Exercise requirements: Among the lines below, take the one holding "Click the game controller in the sketch", the one holding "1568x768 pixels.", and all lines between them. Set them down exactly.

[Dataset entries]
================================
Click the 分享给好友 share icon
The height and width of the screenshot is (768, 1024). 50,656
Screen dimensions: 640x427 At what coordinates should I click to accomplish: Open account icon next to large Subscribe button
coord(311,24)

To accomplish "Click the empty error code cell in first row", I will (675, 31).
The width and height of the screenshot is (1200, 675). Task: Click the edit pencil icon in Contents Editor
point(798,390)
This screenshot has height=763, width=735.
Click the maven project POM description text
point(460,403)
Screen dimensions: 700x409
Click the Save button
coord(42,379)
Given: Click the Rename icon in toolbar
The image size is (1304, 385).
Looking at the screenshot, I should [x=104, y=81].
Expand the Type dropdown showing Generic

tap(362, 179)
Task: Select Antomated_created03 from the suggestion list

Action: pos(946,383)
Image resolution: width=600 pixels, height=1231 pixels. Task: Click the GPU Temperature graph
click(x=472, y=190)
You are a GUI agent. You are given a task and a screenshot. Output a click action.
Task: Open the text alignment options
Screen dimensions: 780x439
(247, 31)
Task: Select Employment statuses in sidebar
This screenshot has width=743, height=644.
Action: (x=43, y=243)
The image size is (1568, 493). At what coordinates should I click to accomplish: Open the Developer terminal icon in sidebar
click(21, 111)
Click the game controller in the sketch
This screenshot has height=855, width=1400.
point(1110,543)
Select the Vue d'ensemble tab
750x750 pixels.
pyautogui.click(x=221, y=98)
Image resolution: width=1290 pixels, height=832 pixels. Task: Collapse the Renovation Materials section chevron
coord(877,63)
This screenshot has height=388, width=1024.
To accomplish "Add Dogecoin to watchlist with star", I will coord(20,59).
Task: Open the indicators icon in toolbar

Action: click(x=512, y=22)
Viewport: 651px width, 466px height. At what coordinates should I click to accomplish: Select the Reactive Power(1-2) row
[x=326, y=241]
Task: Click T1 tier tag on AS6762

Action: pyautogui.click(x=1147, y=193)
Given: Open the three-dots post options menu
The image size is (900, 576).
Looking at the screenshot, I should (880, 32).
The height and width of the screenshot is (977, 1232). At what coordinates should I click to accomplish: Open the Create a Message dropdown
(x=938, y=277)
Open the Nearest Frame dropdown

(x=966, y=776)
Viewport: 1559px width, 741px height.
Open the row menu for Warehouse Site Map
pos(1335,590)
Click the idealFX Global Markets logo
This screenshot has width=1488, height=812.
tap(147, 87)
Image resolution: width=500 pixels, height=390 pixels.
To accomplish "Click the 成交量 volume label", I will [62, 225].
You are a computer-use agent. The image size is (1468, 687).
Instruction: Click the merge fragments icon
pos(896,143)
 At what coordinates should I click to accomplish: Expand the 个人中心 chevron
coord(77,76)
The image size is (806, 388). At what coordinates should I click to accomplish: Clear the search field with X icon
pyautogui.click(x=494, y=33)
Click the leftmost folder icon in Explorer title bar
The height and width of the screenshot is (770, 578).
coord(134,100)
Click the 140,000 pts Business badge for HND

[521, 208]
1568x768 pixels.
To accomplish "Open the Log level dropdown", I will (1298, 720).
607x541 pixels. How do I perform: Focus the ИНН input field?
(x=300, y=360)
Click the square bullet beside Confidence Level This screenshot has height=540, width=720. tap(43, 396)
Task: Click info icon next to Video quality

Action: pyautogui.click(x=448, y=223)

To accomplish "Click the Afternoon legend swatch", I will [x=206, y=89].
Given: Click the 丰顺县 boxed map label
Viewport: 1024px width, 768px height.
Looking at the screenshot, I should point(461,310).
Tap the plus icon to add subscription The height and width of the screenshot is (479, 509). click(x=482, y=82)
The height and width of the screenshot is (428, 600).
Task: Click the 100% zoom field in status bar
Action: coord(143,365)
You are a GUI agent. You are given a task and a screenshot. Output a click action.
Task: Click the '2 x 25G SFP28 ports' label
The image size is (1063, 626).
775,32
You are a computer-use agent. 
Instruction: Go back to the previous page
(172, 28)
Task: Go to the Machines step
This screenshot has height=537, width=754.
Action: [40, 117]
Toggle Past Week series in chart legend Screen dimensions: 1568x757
================================
Worked solution:
Click the game controller in the sketch
This screenshot has height=855, width=1400.
point(1110,543)
Select the Vue d'ensemble tab
750x750 pixels.
pyautogui.click(x=221, y=98)
Image resolution: width=1290 pixels, height=832 pixels. Task: Collapse the Renovation Materials section chevron
coord(877,63)
This screenshot has height=388, width=1024.
To accomplish "Add Dogecoin to watchlist with star", I will coord(20,59).
Task: Open the indicators icon in toolbar

Action: click(x=512, y=22)
Viewport: 651px width, 466px height. At what coordinates should I click to accomplish: Select the Reactive Power(1-2) row
[x=326, y=241]
Task: Click T1 tier tag on AS6762

Action: pyautogui.click(x=1147, y=193)
Given: Open the three-dots post options menu
The image size is (900, 576).
Looking at the screenshot, I should (880, 32).
The height and width of the screenshot is (977, 1232). At what coordinates should I click to accomplish: Open the Create a Message dropdown
(x=938, y=277)
Open the Nearest Frame dropdown

(x=966, y=776)
Viewport: 1559px width, 741px height.
Open the row menu for Warehouse Site Map
pos(1335,590)
Click the idealFX Global Markets logo
This screenshot has width=1488, height=812.
tap(147, 87)
Image resolution: width=500 pixels, height=390 pixels.
To accomplish "Click the 成交量 volume label", I will [62, 225].
You are a computer-use agent. The image size is (1468, 687).
Instruction: Click the merge fragments icon
pos(896,143)
 At what coordinates should I click to accomplish: Expand the 个人中心 chevron
coord(77,76)
The image size is (806, 388). At what coordinates should I click to accomplish: Clear the search field with X icon
pyautogui.click(x=494, y=33)
Click the leftmost folder icon in Explorer title bar
The height and width of the screenshot is (770, 578).
coord(134,100)
Click the 140,000 pts Business badge for HND

[521, 208]
1568x768 pixels.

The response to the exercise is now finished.